## Your objective
Rewrite the entries from the line containing "preparation [613, 173]" through the end of the entries, both ends included, as a JSON list of strings with one string per line. Leave out blank lines and pictures.

## Element lookup entries
☆ ☆ ☆ ☆
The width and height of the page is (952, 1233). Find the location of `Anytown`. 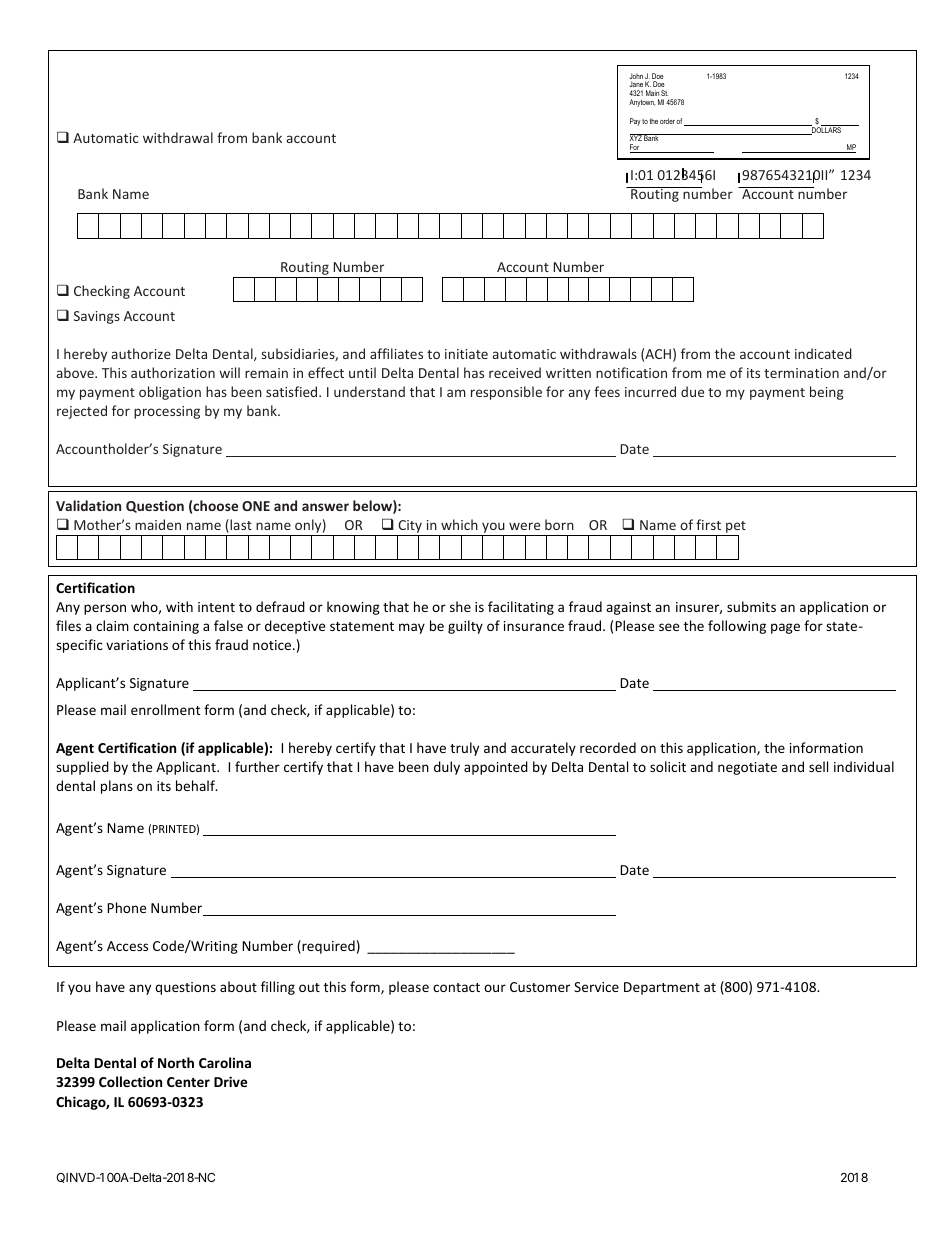

Anytown is located at coordinates (642, 103).
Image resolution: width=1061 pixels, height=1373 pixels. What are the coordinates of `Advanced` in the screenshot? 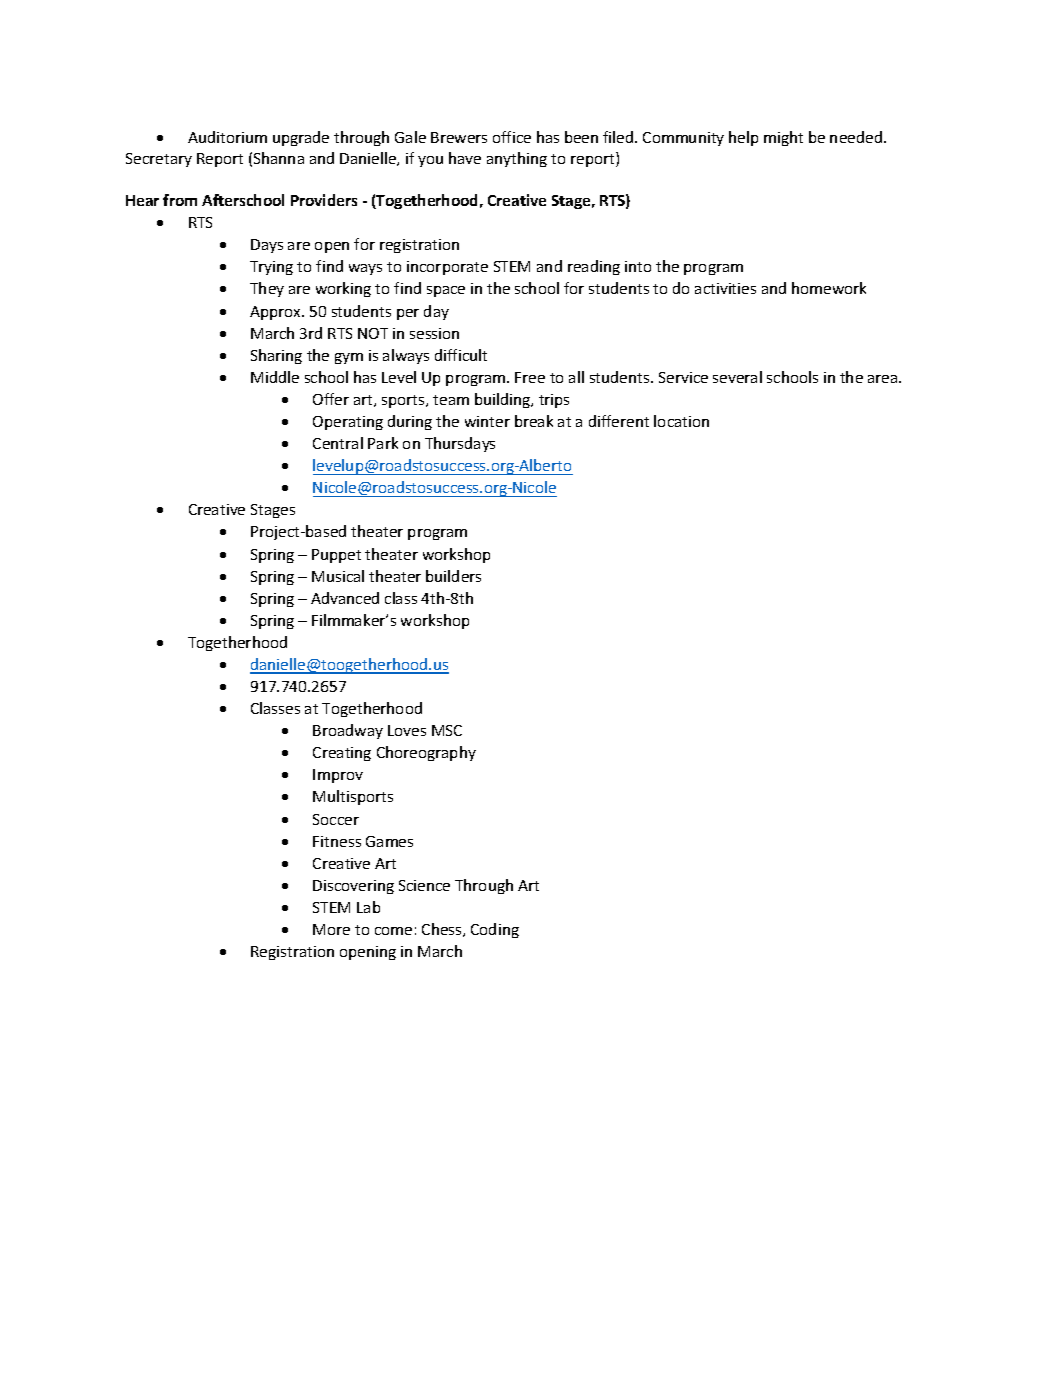 It's located at (345, 598).
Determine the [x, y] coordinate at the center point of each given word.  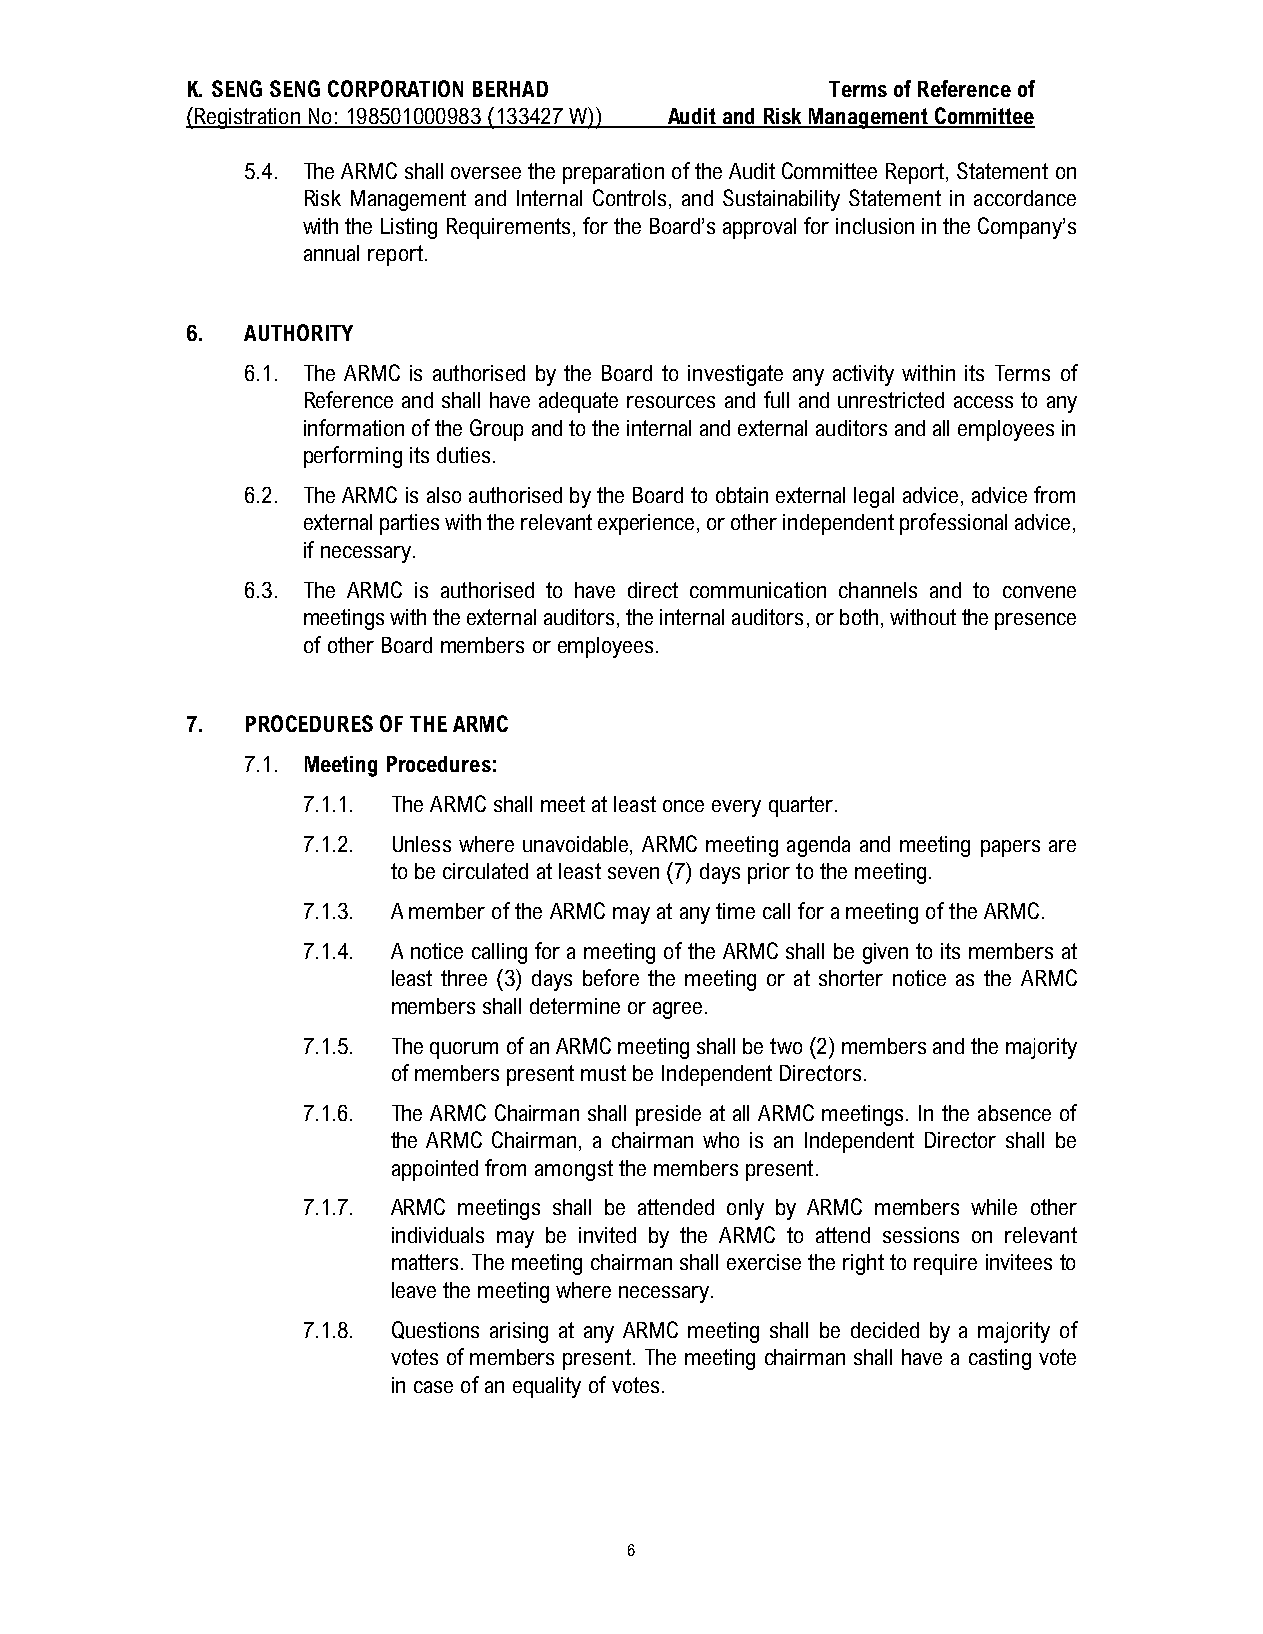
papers [1010, 848]
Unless [422, 844]
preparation [613, 173]
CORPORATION [395, 88]
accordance [1025, 198]
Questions [435, 1330]
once [683, 806]
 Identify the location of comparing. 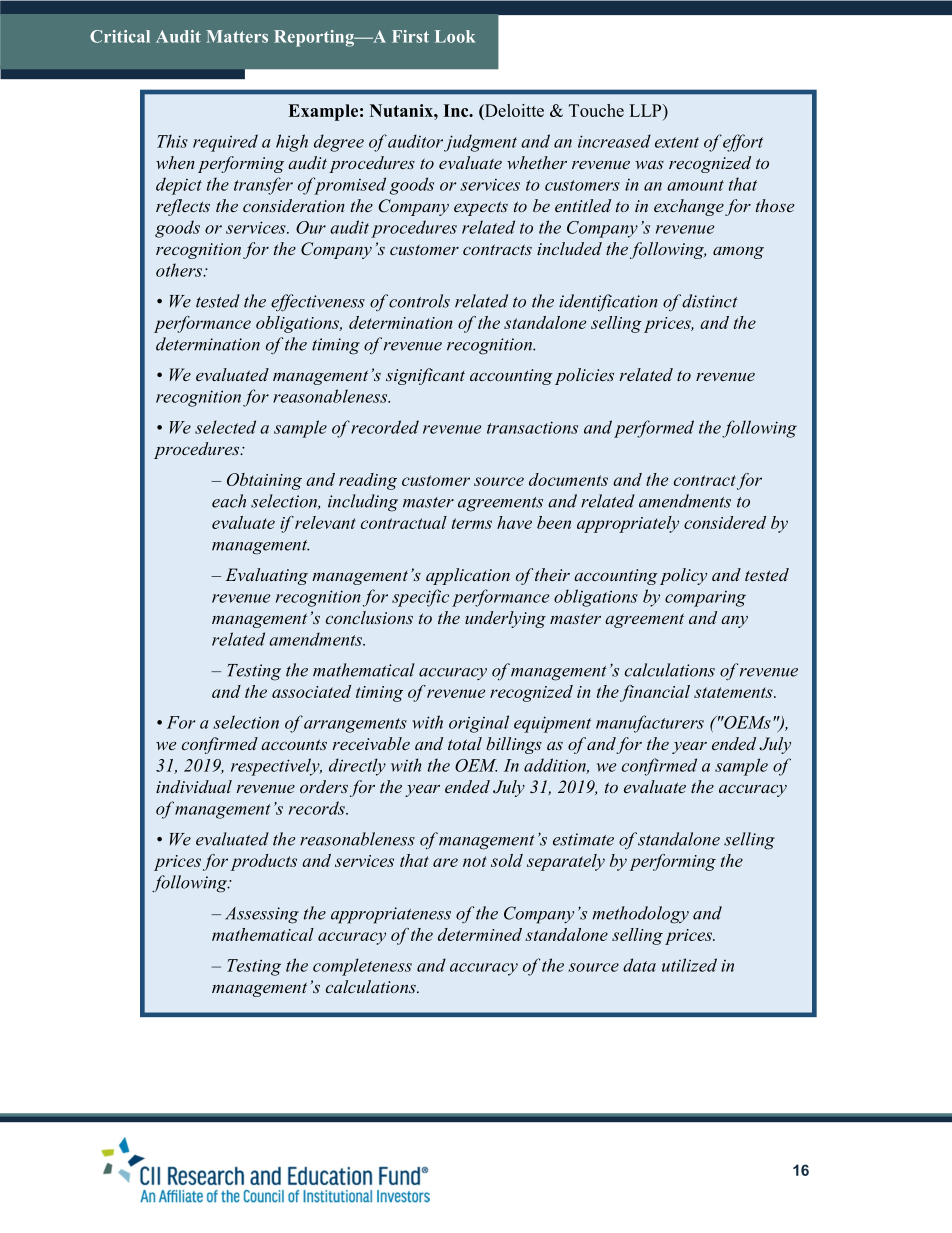
(705, 599).
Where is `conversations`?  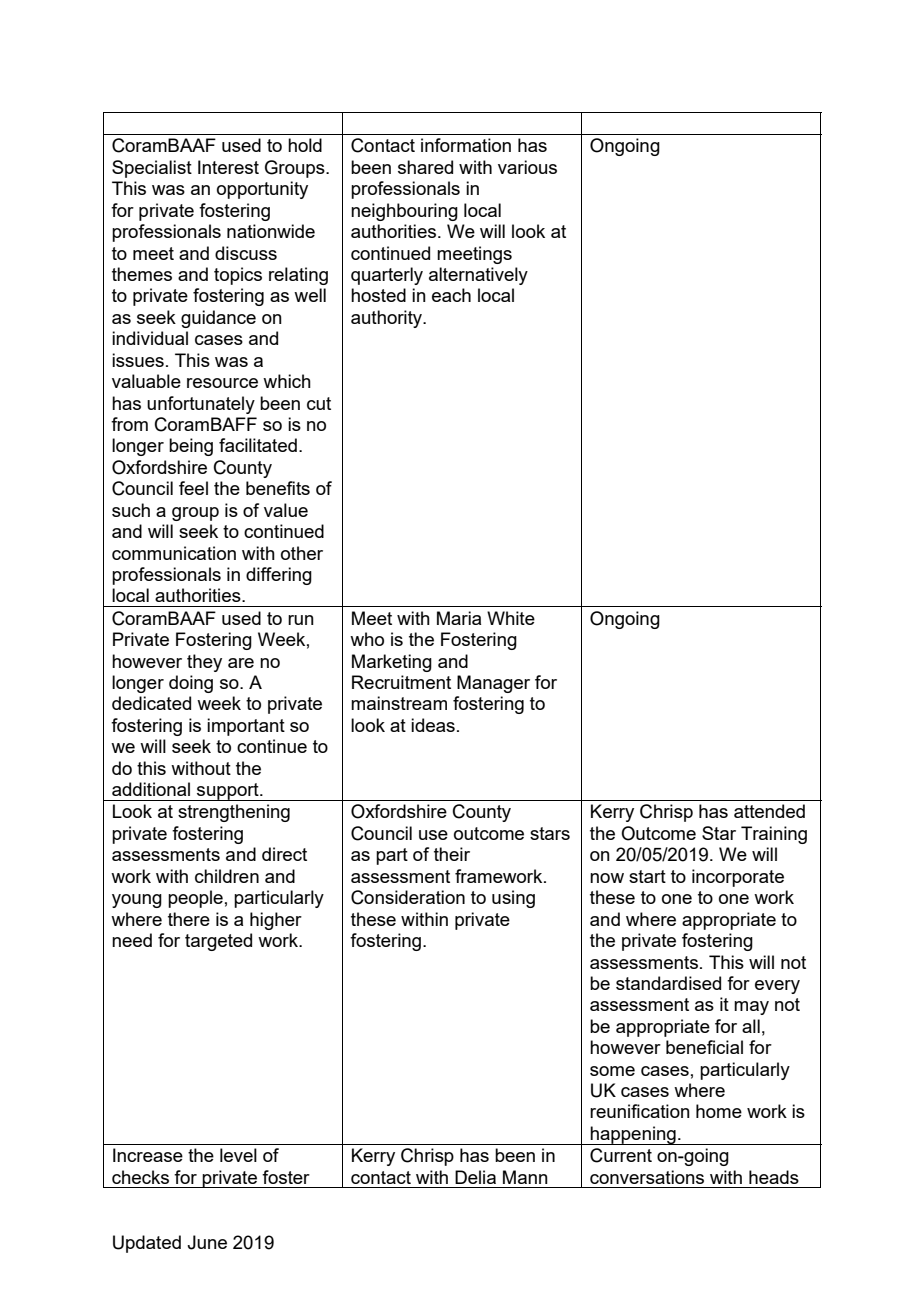
conversations is located at coordinates (647, 1177).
☆ ☆ ☆ ☆
## Finished task
[
  "preparation [613, 173]",
  "CORPORATION [395, 88]",
  "accordance [1025, 198]",
  "Questions [435, 1330]",
  "once [683, 806]",
  " Identify the location of comparing. ",
  "(705, 599).",
  "Where is `conversations`?  ",
  "conversations is located at coordinates (647, 1177)."
]